Industri tekstil dan produk tekstil (TPT) di Indonesia mengalami masa-masa sulit pasca pandemi Covid-19 yang berdampak pada kondisi ekonomi global. Ketua Umum Asosiasi Pertekstilan Indonesia (API), Jemmy Kartiwa Sastraatmaja, menjelaskan kronologi dari peristiwa ini. 

Menurut Jemmy, awalnya ekonomi global melambat setelah masa pandemi, diikuti oleh inflasi tinggi dan kenaikan suku bunga di berbagai negara, termasuk Indonesia. Hal ini berdampak langsung pada penurunan daya beli di berbagai negara, termasuk Amerika Serikat dan negara-negara di Uni Eropa. 

Di sisi lain, surplus produksi TPT di China juga meningkat pasca pandemi, yang mengakibatkan ancaman dumping barang tekstil dari China ke berbagai negara produsen TPT dunia, termasuk Indonesia. Untuk melindungi industri dalam negeri dari serbuan produk China, negara-negara produsen TPT dunia menerapkan kebijakan-kebijakan proteksi perdagangan.

Meskipun demikian, China terus memanfaatkan surplus produksi tekstilnya ke Indonesia, yang kemudian memberikan tekanan yang signifikan terhadap sektor industri TPT dalam negeri. Tidak hanya itu, berbagai masalah lain juga membuat industri TPT semakin terpuruk, seperti kondisi geopolitik dan ekonomi dunia, inflasi di Amerika Serikat dan Uni Eropa, serta diterapkannya Peraturan Menteri Perdagangan (Permendag) No.8/2024 yang meningkatkan impor TPT dalam negeri.

Dampak dari semua peristiwa ini terutama dirasakan pada industri TPT di Indonesia.
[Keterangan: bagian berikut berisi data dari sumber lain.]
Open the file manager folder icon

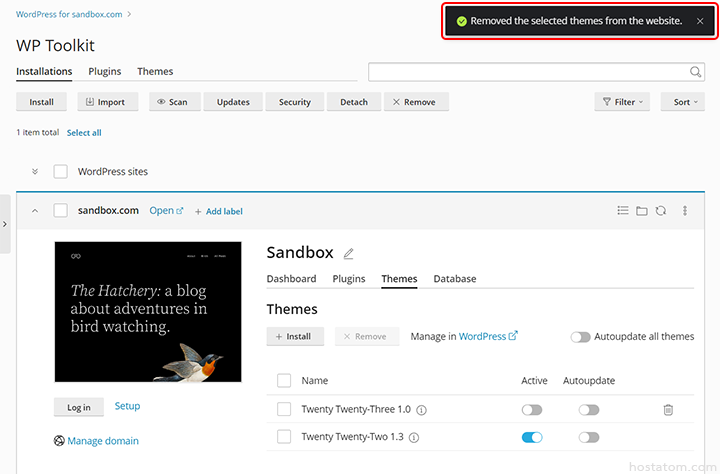tap(642, 211)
Puncak kejayaan industri TPT tercatat pada 2019 dengan kontribusi pertumbuhan terhadap produk domestik bruto (PDB) dalam negeri sebesar 15,35%. Namun, sejak 2020 hingga 2024, industri ini terus digempur oleh berbagai masalah.

Dalam upaya untuk melindungi industri dalam negeri, Jemmy Kartiwa Sastraatmaja memberikan beberapa saran. Dia menyarankan agar Indonesia mempertimbangkan penerapan bea masuk antidumping (BMAD) atau bea masuk tindakan pengamanan (BMTP) sebagai langkah untuk melindungi industri dalam negeri dari produk tekstil asing. Selain itu, Jemmy juga menyoroti pentingnya penerapan hambatan nontarif untuk memastikan kualitas produk impor, seperti halnya sertifikasi Bureau of India Standards (BIS) yang diterapkan oleh India.
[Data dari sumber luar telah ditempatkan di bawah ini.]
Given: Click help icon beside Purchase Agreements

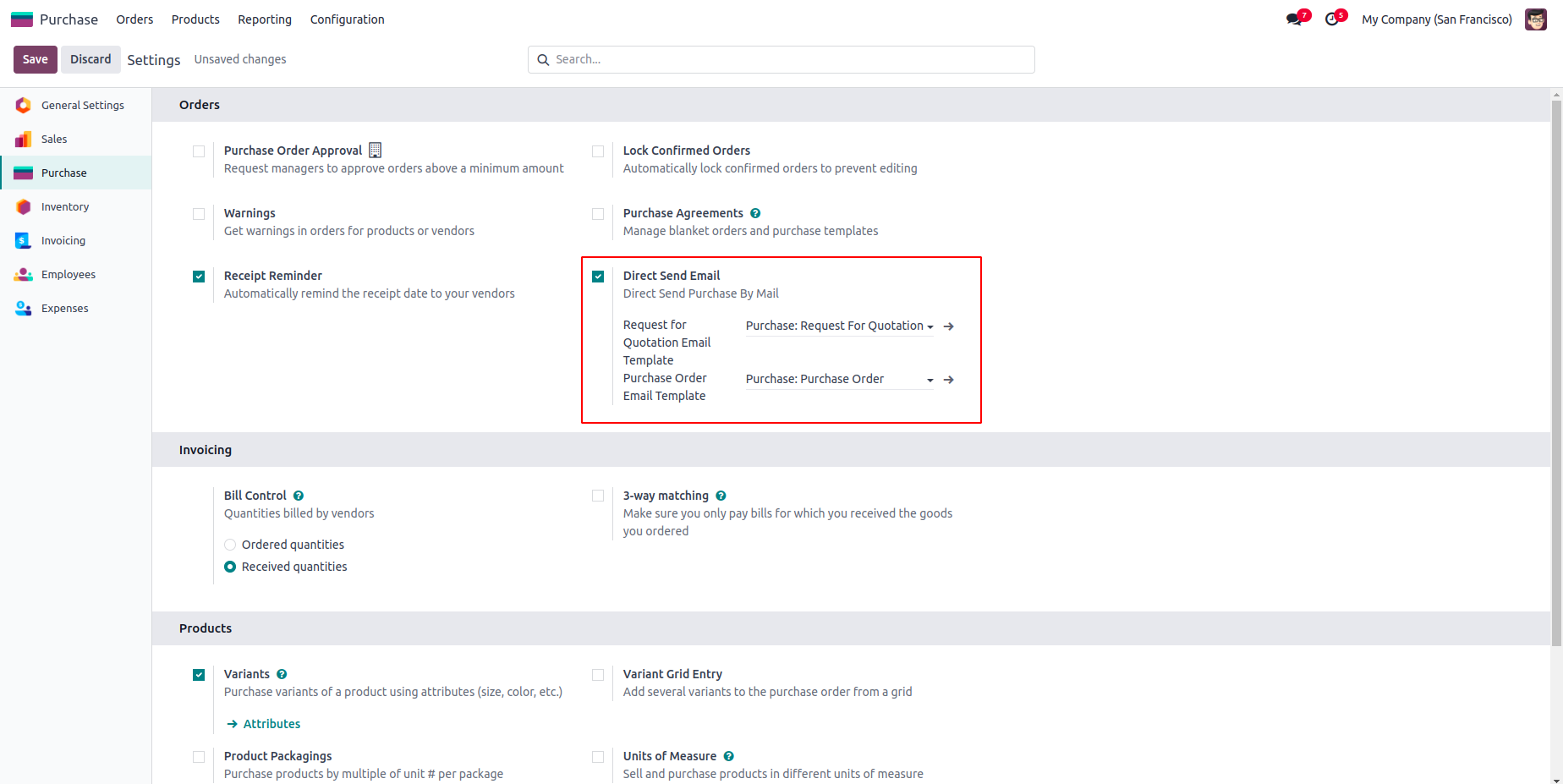Looking at the screenshot, I should tap(755, 213).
Selain saran-saran tersebut, perlunya perhatian pada kondisi utilitas pabrik di industri TPT yang terus mengalami penurunan juga menjadi sorotan. Hal ini terlihat dari turunnya angka utilitas industri TPT, yang menjadi salah satu alasan terjadinya gelombang pemutusan hubungan kerja (PHK) massal di sektor industri TPT. Relokasi industri TPT dari Jawa Barat ke Jawa Tengah juga tidak banyak memberikan dampak positif bagi penyerapan tenaga kerja di sektor ini.
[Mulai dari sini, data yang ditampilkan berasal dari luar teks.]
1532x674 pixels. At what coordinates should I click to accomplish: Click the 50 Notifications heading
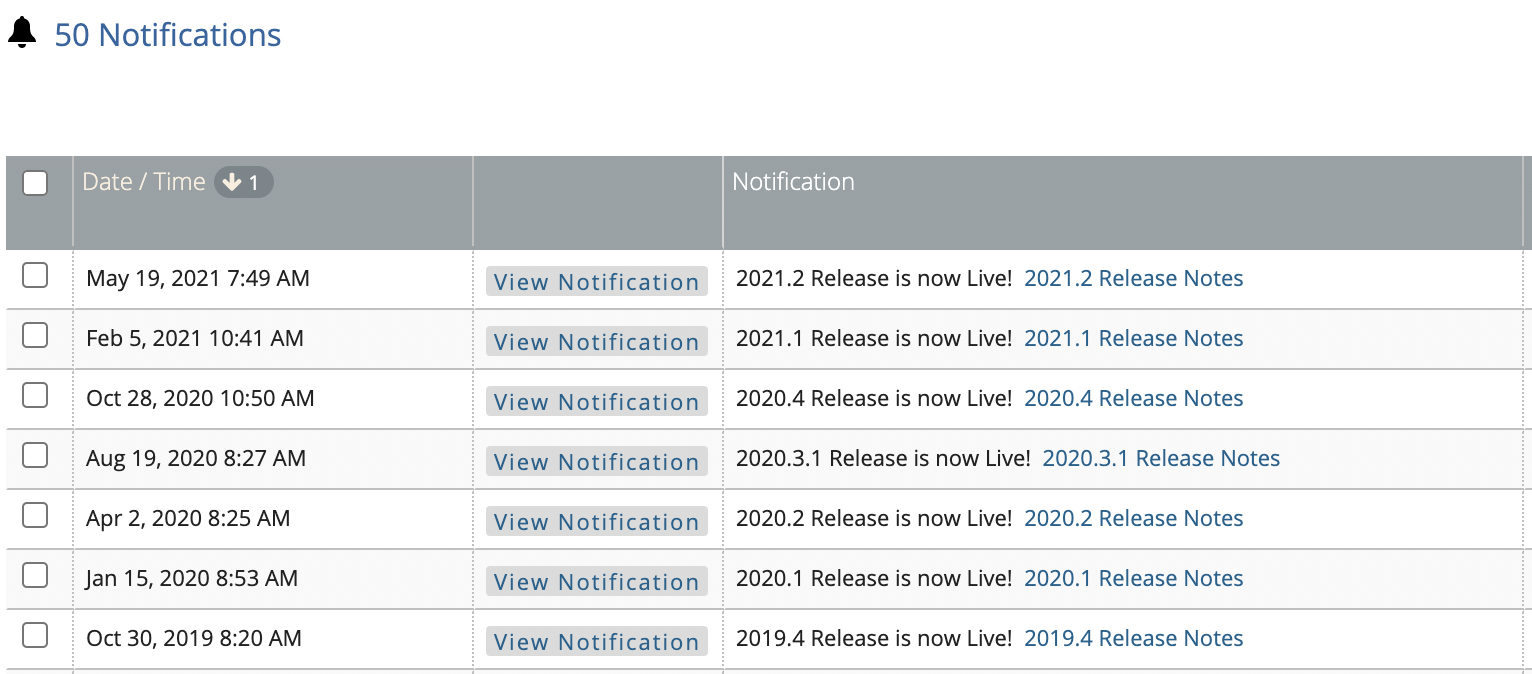coord(168,35)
Menanggapi kondisi sulit yang dihadapi industri TPT di Indonesia, perlu adanya kolaborasi antara pemerintah dan pelaku industri TPT untuk mengatasi masalah ini. Komunikasi yang intensif antara pemerintah dan industri diharapkan dapat memunculkan kebijakan-kebijakan yang dapat mendukung perbaikan iklim industri TPT ke depannya.

Kondisi industri TPT yang terus memburuk juga menuntut perhatian pemerintah dalam merumuskan kebijakan-kebijakan yang dapat mengatasi berbagai masalah yang dihadapi industri ini, baik dalam hal perlindungan dari dampak global maupun dalam hal meningkatkan kualitas produk dalam negeri. Dengan kolaborasi yang baik antara pemerintah dan pelaku industri, diharapkan industri TPT Indonesia dapat bangkit kembali mewujudkan industri yang kuat dan berdaya saing di tingkatglobal.